Source material:
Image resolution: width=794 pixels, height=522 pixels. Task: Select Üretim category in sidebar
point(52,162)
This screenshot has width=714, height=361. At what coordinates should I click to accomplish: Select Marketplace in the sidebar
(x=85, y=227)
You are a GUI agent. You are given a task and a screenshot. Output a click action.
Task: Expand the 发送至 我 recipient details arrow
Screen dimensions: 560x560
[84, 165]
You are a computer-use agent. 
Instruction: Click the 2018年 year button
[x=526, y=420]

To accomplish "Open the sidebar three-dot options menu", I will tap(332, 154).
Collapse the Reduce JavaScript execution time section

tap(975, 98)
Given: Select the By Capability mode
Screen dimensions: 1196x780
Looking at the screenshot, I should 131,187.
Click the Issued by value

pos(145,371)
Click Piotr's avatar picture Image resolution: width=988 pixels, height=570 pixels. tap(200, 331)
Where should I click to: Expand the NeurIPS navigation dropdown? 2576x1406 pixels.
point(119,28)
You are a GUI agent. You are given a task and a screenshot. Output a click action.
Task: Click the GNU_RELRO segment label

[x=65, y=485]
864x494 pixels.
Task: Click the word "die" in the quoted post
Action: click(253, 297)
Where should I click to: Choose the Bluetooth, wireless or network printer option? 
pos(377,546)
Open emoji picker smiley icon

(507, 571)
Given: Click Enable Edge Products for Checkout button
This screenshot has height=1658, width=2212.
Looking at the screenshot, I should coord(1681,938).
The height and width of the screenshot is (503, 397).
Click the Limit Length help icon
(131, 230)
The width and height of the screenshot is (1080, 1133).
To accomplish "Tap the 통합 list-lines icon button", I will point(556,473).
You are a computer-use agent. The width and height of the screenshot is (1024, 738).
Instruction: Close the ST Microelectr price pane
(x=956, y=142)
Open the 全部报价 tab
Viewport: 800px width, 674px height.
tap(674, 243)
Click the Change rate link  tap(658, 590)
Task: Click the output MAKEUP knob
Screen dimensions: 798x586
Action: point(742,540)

Description of the task: Your response must consist of every line above, reproduced exactly.

Answer section:
Image resolution: width=794 pixels, height=522 pixels. Task: Select Üretim category in sidebar
point(52,162)
This screenshot has width=714, height=361. At what coordinates should I click to accomplish: Select Marketplace in the sidebar
(x=85, y=227)
You are a GUI agent. You are given a task and a screenshot. Output a click action.
Task: Expand the 发送至 我 recipient details arrow
Screen dimensions: 560x560
[84, 165]
You are a computer-use agent. 
Instruction: Click the 2018年 year button
[x=526, y=420]

To accomplish "Open the sidebar three-dot options menu", I will tap(332, 154).
Collapse the Reduce JavaScript execution time section

tap(975, 98)
Given: Select the By Capability mode
Screen dimensions: 1196x780
Looking at the screenshot, I should 131,187.
Click the Issued by value

pos(145,371)
Click Piotr's avatar picture Image resolution: width=988 pixels, height=570 pixels. tap(200, 331)
Where should I click to: Expand the NeurIPS navigation dropdown? 2576x1406 pixels.
point(119,28)
You are a GUI agent. You are given a task and a screenshot. Output a click action.
Task: Click the GNU_RELRO segment label

[x=65, y=485]
864x494 pixels.
Task: Click the word "die" in the quoted post
Action: click(253, 297)
Where should I click to: Choose the Bluetooth, wireless or network printer option? 
pos(377,546)
Open emoji picker smiley icon

(507, 571)
Given: Click Enable Edge Products for Checkout button
This screenshot has height=1658, width=2212.
Looking at the screenshot, I should coord(1681,938).
The height and width of the screenshot is (503, 397).
Click the Limit Length help icon
(131, 230)
The width and height of the screenshot is (1080, 1133).
To accomplish "Tap the 통합 list-lines icon button", I will point(556,473).
You are a computer-use agent. The width and height of the screenshot is (1024, 738).
Instruction: Close the ST Microelectr price pane
(x=956, y=142)
Open the 全部报价 tab
Viewport: 800px width, 674px height.
tap(674, 243)
Click the Change rate link  tap(658, 590)
Task: Click the output MAKEUP knob
Screen dimensions: 798x586
Action: point(742,540)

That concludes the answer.